Working Capital Formula and Mathematical Explanation

The core concept of working capital is straightforward, focusing on the balance between what a business owns in the short term and what it owes in the short term. The primary formula is:

Working Capital = Current Assets – Current Liabilities

Variable Explanations:

  • Current Assets: These are assets that a company expects to convert into cash, sell, or consume within one year or its operating cycle, whichever is longer.

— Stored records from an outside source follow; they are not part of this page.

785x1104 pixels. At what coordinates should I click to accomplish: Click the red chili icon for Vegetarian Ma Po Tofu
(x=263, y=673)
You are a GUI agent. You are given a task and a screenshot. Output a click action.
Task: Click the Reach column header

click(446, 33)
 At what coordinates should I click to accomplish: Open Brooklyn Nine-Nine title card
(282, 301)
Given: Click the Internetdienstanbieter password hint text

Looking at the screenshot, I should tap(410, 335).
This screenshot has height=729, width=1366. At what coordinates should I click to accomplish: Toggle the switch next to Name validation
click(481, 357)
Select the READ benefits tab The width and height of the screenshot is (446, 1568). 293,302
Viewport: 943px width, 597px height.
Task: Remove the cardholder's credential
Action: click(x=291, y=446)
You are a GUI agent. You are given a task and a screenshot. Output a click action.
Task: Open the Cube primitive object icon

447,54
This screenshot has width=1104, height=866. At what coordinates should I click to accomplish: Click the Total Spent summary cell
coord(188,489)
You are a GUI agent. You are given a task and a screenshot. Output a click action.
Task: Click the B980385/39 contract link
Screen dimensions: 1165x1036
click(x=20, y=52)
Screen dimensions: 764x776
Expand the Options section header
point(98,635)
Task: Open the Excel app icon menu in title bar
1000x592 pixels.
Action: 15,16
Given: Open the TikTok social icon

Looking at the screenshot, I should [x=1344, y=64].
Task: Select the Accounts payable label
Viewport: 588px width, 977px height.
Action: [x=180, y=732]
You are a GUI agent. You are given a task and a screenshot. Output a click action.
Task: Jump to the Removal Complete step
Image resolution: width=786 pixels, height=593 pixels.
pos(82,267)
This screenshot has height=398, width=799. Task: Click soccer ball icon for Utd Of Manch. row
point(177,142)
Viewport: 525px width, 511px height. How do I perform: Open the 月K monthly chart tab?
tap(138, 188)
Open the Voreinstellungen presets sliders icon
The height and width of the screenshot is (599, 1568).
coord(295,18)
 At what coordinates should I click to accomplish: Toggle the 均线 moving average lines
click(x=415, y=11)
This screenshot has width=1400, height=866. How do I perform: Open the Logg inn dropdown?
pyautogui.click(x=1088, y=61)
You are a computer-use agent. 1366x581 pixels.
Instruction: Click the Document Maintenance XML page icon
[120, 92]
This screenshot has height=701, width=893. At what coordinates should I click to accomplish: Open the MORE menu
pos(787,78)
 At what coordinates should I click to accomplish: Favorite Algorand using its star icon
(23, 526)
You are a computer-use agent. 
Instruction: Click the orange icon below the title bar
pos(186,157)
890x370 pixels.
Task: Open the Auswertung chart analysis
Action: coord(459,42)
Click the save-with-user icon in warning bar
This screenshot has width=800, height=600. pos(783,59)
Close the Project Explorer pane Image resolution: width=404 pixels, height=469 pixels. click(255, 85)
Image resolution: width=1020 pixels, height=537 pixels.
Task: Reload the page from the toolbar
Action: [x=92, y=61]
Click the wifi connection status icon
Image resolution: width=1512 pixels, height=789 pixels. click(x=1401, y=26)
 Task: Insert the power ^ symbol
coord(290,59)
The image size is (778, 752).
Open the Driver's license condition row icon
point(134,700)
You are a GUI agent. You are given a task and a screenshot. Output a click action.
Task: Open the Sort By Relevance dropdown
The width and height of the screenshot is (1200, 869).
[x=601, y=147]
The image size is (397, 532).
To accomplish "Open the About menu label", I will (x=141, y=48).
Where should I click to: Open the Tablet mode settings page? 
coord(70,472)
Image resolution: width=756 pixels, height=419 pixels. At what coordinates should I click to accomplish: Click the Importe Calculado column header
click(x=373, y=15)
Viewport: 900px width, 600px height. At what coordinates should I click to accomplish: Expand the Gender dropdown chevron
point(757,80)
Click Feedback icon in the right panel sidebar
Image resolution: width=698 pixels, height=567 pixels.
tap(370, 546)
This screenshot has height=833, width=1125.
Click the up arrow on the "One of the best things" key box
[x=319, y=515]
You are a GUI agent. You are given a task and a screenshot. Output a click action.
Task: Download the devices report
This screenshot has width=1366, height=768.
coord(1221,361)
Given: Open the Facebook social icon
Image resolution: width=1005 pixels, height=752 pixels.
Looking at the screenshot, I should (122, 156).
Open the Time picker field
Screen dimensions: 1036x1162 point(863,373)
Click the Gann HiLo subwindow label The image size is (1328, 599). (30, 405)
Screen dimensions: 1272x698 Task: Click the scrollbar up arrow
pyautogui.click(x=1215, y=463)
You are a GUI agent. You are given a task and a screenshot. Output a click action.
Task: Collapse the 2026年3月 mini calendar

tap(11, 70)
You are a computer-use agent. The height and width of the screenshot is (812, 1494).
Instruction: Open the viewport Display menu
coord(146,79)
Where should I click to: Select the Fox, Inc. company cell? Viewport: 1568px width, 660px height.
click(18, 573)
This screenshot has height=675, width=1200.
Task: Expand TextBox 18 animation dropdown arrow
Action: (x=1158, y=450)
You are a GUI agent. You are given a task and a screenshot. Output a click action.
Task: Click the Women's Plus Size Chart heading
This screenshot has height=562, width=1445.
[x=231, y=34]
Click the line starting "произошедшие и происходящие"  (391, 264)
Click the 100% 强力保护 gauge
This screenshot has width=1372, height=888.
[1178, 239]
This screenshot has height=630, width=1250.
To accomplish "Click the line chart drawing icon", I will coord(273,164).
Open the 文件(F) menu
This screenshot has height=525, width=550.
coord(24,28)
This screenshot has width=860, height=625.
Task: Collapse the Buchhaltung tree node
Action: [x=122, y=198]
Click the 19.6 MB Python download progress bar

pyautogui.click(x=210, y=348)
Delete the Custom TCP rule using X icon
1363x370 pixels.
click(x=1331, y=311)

Examples include cash and cash equivalents, marketable securities, accounts receivable, inventory, and prepaid expenses.
  • Current Liabilities: These are obligations that a company expects to settle within one year or its operating cycle, whichever is longer. Examples include accounts payable, short-term loans, notes payable, accrued expenses, and the current portion of long-term debt.

Key Ratios Derived from Working Capital Components:

Beyond the basic working capital figure, several ratios provide deeper insights into a company's liquidity and operational efficiency:

  • Current Ratio: Measures a company's ability to pay off its short-term liabilities with its short-term assets.
    Formula: Current Ratio = Current Assets / Current Liabilities
  • Quick Ratio (Acid-Test Ratio): A more stringent measure than the current ratio, it excludes inventory (which may not be easily convertible to cash) from current assets.
    Formula: Quick Ratio = (Current Assets – Inventory) / Current Liabilities
  • Cash Ratio: The most conservative liquidity ratio, it measures a company's ability to pay off its current liabilities using only its most liquid assets (cash and cash equivalents).
    Formula: Cash Ratio = (Cash + Cash Equivalents) / Current Liabilities
    *(Note: In this calculator, if a specific 'Cash' value isn't provided, we use 'Current Assets' as a proxy for simplicity, acknowledging this is a less precise calculation.)*

Variables Table:

Variable Meaning Unit Typical Range/Notes
Current Assets Assets expected to be converted to cash within one year. Currency (e.g., USD, EUR) Positive value. Varies greatly by industry and company size.
Current Liabilities Obligations due within one year. Currency (e.g., USD, EUR) Positive value. Should ideally be less than Current Assets.
Inventory Goods held for sale or production. Currency (e.g., USD, EUR) Non-negative value. A significant component of Current Assets for many businesses.
Accounts Receivable Money owed by customers. Currency (e.g., USD, EUR) Non-negative value. Represents credit sales not yet collected.
Accounts Payable Money owed to suppliers. Currency (e.g., USD, EUR) Non-negative value. Represents credit purchases not yet paid.
Working Capital Short-term financial health indicator. Currency (e.g., USD, EUR) Positive is generally preferred, indicating liquidity.
Current Ratio Liquidity ratio comparing current assets to liabilities. Ratio (e.g., 2.0) >1.0 generally indicates sufficient liquidity. Industry dependent.
Quick Ratio Liquidity ratio excluding inventory. Ratio (e.g., 1.5) >1.0 often considered healthy. Industry dependent.
Cash Ratio Liquidity ratio measuring ability to pay with cash. Ratio (e.g., 0.5) Lower values are common. Indicates immediate solvency.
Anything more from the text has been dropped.